From 1964 onward, Lam divided his time between Paris, Zurich, and Albissola Mare, Italy, where he set up a studio in a house in the Bruciati neighborhood (near the home of Asger Jorn). In the final decades of his life, he experimented with printmaking and ceramics. In 1978, he had a stroke, after which he suffered from paralysis and relied on a wheelchair to get around. On September 11, 1982, Lam died in Paris. He was cremated, and, in accordance with his wishes, his family flew to Cuba to spread his ashes on the soil of his homeland.
The Legacy of Wifredo Lam
Afro-Caribbean author Aimé Césaire referred to Lam as "the great artist of Neo-African painting." Along with Césaire, Senegalese poet Léopold Sédar Senghor, and French-Guyanese poet Léon-Gontran Damas, Lam helped to define the Negritude movement in art and literature as a way to reassess the role of African diasporic culture in the Western world, and to reclaim Black pride in white-dominated Western societies characterized by hostility toward Black people.
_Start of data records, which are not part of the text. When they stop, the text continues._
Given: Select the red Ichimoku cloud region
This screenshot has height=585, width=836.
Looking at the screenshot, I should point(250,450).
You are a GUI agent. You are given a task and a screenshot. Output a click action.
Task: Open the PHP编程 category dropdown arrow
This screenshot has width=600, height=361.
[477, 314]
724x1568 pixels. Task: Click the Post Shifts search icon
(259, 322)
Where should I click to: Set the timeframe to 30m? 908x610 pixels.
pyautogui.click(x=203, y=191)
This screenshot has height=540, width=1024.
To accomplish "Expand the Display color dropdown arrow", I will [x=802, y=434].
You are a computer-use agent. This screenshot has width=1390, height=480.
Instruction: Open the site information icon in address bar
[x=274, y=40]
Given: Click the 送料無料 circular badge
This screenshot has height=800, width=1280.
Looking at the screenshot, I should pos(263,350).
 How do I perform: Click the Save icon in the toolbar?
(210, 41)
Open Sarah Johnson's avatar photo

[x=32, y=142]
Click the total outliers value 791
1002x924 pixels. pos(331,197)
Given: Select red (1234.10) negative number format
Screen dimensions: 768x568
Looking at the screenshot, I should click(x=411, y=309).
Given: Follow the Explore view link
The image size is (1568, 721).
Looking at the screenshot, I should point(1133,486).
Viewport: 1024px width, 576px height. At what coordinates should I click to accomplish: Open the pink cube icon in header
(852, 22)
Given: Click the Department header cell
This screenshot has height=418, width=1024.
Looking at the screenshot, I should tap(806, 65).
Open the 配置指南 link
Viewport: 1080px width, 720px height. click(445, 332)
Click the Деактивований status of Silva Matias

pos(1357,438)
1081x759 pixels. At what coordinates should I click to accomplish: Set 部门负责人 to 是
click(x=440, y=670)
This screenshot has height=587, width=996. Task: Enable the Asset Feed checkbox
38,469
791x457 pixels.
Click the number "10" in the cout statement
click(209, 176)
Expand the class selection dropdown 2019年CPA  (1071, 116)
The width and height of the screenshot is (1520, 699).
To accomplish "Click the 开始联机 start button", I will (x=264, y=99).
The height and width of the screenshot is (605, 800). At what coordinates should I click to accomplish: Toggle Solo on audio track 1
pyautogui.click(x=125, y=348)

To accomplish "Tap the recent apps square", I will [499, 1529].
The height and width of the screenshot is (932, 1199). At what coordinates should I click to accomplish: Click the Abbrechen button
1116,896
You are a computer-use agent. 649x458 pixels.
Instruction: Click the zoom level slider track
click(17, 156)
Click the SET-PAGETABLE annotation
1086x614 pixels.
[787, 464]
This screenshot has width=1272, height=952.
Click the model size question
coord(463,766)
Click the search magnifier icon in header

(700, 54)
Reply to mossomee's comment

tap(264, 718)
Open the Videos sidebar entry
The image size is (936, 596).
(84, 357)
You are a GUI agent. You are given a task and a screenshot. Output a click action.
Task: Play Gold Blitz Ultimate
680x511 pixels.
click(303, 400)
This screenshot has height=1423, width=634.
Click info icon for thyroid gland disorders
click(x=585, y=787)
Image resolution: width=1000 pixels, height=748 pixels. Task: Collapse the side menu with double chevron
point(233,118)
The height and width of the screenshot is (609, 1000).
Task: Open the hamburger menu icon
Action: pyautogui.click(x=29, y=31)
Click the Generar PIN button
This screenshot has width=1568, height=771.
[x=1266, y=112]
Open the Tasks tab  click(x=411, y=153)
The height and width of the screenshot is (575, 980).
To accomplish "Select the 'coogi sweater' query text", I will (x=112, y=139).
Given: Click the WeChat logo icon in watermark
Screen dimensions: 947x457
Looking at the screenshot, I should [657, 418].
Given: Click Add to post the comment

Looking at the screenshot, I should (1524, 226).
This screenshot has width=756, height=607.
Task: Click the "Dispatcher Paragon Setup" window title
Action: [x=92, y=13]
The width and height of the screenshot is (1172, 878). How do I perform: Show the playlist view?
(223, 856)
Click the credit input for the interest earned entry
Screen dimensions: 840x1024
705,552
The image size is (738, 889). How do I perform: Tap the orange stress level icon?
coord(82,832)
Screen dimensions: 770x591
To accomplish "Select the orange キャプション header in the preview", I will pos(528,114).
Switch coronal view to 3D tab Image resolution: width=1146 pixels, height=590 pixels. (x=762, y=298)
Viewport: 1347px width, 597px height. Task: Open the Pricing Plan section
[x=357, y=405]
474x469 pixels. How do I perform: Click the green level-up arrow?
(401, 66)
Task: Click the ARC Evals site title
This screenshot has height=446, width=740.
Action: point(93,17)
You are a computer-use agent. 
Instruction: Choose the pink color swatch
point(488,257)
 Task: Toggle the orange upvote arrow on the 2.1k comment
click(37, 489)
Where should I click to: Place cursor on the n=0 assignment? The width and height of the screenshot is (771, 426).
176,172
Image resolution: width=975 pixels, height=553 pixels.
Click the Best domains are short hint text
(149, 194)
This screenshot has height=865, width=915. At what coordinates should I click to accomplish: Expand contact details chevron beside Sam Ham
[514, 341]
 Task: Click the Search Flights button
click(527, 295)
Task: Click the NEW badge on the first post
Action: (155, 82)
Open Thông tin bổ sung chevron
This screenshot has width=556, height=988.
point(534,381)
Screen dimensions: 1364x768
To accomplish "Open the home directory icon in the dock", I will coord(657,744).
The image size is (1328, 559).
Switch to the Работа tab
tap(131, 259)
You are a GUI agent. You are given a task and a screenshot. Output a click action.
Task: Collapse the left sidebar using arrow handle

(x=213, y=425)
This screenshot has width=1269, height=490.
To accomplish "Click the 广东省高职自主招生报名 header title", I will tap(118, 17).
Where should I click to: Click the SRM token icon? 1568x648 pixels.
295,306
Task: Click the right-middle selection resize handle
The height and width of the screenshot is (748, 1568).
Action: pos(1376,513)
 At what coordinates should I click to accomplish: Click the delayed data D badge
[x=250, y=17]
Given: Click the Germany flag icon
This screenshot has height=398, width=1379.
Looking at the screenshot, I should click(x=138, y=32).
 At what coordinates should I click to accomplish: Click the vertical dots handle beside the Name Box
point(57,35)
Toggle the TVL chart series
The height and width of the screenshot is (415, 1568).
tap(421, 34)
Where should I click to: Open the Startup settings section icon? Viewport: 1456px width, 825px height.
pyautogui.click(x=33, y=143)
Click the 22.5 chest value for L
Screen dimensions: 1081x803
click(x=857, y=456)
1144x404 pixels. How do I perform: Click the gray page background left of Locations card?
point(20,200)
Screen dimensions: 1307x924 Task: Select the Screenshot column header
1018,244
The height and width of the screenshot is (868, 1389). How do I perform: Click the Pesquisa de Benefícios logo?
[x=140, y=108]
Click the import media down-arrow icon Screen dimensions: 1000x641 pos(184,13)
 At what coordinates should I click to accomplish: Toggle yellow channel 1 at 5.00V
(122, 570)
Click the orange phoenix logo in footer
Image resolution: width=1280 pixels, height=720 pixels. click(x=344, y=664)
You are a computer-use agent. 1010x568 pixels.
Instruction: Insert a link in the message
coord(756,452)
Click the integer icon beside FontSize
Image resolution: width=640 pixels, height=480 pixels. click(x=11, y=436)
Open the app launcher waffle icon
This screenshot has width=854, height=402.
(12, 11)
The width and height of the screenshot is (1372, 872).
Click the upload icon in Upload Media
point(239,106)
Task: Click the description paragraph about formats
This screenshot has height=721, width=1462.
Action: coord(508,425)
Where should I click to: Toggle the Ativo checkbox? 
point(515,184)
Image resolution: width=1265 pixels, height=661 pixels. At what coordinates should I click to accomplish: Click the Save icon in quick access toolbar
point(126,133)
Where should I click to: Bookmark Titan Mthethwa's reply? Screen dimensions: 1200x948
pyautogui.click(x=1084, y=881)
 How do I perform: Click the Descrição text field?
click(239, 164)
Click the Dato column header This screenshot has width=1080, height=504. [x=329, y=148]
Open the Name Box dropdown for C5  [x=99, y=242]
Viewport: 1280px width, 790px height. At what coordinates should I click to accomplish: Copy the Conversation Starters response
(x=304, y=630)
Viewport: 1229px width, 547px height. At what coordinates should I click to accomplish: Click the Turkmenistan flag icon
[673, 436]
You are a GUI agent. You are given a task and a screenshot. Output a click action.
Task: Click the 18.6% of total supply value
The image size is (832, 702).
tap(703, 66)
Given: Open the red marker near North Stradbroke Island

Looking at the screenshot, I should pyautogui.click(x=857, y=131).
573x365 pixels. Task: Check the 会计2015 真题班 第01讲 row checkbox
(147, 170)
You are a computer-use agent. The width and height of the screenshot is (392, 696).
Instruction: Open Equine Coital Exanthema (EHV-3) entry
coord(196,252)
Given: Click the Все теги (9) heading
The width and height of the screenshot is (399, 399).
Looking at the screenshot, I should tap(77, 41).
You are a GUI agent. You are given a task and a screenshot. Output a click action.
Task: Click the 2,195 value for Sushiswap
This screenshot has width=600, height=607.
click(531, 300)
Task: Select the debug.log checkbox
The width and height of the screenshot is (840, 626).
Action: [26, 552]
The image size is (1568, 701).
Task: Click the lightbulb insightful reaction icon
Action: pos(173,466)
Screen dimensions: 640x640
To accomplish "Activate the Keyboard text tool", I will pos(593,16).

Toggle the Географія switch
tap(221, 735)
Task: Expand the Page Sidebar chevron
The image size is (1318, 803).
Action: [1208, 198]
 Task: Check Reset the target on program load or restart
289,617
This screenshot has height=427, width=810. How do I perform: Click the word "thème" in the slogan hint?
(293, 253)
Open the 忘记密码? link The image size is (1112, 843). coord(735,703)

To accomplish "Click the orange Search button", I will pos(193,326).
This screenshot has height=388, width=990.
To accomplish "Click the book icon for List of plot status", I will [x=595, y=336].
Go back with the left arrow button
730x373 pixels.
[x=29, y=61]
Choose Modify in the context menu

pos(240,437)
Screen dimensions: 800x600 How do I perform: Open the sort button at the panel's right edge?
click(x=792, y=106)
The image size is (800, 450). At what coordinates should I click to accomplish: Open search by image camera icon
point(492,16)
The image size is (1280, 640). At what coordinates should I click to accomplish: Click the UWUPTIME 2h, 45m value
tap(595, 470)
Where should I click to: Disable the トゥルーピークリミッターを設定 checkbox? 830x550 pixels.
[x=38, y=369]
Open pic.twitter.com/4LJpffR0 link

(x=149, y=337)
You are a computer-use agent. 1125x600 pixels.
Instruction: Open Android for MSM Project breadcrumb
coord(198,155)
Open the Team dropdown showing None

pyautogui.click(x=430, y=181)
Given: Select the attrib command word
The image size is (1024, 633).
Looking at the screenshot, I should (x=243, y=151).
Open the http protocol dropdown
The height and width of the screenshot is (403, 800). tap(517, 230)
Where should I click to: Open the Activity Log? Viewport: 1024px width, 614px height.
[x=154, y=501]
By combining radical modern artistic styles with "primitive" art forms, Lam not only developed his personal style, but also demonstrated the importance of maintaining respect for "primitive" sources (like African sculptures and masks) and their original functions in their native societies, rather than appropriating their forms for the mere viewing pleasure of the White man. By setting himself apart as a leader in this regard, Lam helped to set the standard for subsequent generations of Black artists, like Betye Saar, David Hammons, Kerry James Marshall, Radcliffe Bailey, and Rashid Johnson, who have asserted their African heritage and used repurposed materials and imagery from their cultural background in their art.
Cuban novelist Alejo Carpentier wrote that Lam's painting, "could not have been conceived by a European artist." Indeed, as art historian Claude Cernuschi notes, "Lam packaged his [art] in the modernist language that was all the rage in Western Europe, thereby guaranteeing that [it] would find its way surreptitiously into the fortress of Western civilization." In this way, Lam's career has served as an example for more recent Cuban artists like Armando Mariño, Carlos Estévez, Roberto Fabelo, and Alicia Leal, demonstrating the ways in which larger trends in the Western art world can be incorporated into the work of Afro-Cuban artists without sacrificing the integrity of their cultural influences and impetuses.